Reliance Retail, India’s fastest growing retail company, has set up joint ventures with two big names in international retailing. Today it announced a partnership with Office Depot [ODP], one of the largest U.S. office supplies companies, and last week there was a similar deal with Marks & Spencer, the leading British retailer.
In both cases Reliance has, for the first time in its 50-year history, agreed to be a minority partner. It will hold 49% equity stakes, while the foreign companies will be in control with 51%. It has also agreed that both Office Depot and M&S should appoint one of their own executives to head the businesses – another first.
This marks a huge change of attitude for the parent company, Reliance Industries (RIL), which yesterday announced net profits of $3.8 billion for the year ended March 31, 2008, up 28% on the year. Turnover was up 18% at $34.7 billion.
Reliance has always insisted that it does not need foreign business partners to show it how to run companies – it set up 100% Reliance-owned insurance and telecom businesses a few years ago, hiring foreign executives and consultants to provide the expertise.
Mukesh Ambani, RIL’s chairman, heralded the change in a speech at the company’s annual meeting last October, when he said that accepting partnerships with other companies would be one of five “fundamental strategic shifts” in approach. “Reliance envisages an ecosystem of partnerships with global companies that can be hugely value accretive,” he said. (The other shifts included inorganic growth and investing in innovation).
But this does not mean that Reliance will be agreeing to minority stakes in other areas where it is already strong – for example its core businesses of oil exploration and refining, petrochemicals, and textiles. It will also prefer partners to take minority stakes – such as Chevron Corporation’s (CVX) 5% stake in Reliance Petroleum – or a 50-50 split, which it has with Pearle Europe for opticians’ shops.
In retail, it recognizes it needs to acquire expertise quickly – and to secure brands that its competitors might otherwise take.
The 50 stores that M&S plans to open with a $29 million equity joint investment will be significant for the British retailer, which has failed to make a dent in India with 14 franchise arrangement already run by Planet Retail, a smaller Indian company. Similarly, the Reliance deal opens up a largely unexplored market for Office Depot. The joint venture has launched itself by buying eOfficePlanet, one of India’s largest office product suppliers to corporate customers.

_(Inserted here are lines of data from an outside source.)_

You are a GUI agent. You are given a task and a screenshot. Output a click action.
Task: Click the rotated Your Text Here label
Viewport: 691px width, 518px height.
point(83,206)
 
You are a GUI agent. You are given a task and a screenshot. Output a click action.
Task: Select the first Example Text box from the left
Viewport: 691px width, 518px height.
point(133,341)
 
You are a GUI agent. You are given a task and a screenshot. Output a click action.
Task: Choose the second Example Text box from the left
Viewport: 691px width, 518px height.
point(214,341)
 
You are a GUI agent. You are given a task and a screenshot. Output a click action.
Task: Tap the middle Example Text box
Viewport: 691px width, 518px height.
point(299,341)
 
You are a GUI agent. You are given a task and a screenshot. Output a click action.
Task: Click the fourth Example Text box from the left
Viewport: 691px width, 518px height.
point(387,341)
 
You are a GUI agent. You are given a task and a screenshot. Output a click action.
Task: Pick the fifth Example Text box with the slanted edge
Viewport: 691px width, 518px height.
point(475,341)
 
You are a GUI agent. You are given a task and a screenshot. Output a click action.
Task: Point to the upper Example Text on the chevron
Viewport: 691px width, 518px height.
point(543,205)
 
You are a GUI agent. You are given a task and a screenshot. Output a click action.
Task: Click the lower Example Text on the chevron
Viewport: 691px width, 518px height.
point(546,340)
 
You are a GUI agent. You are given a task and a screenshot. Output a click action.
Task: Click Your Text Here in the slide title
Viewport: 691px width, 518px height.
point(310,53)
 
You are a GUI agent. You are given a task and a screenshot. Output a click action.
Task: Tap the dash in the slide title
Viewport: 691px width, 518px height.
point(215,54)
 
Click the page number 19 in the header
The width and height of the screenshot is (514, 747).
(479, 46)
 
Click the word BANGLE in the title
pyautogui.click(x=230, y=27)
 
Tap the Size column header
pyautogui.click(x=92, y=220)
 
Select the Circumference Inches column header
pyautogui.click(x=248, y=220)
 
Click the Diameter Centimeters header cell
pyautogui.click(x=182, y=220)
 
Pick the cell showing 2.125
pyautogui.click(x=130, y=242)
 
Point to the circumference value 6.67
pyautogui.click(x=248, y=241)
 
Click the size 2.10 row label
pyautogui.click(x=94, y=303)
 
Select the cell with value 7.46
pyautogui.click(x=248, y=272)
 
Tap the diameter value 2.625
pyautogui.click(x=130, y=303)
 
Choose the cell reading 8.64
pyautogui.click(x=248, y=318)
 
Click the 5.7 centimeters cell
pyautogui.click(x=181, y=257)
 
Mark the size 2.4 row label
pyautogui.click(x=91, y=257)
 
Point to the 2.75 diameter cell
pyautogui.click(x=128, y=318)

The 51% foreign direct investment (FDI) in the M&S joint venture is allowed under India’s restrictive investment rules because it involves only a single brand. The Office Product business will not have retail shops but will operate on a business-to-business basis, supplying contract customers. This is classified as wholesaling, where 100% FDI is allowed.
These joint ventures will be relatively small speciality businesses for Reliance Retail, which already has nearly 600 stores covering a total of 3.5 million square feet and ranging from neighborhood shops to an Apple specialty store and hypermarkets.
So while accepting minority stakes is a major change of approach for Ambani, it will not change the broad shape of the group – though it might help to soften Reliance’s image as one of India’s toughest and most ruthless groups.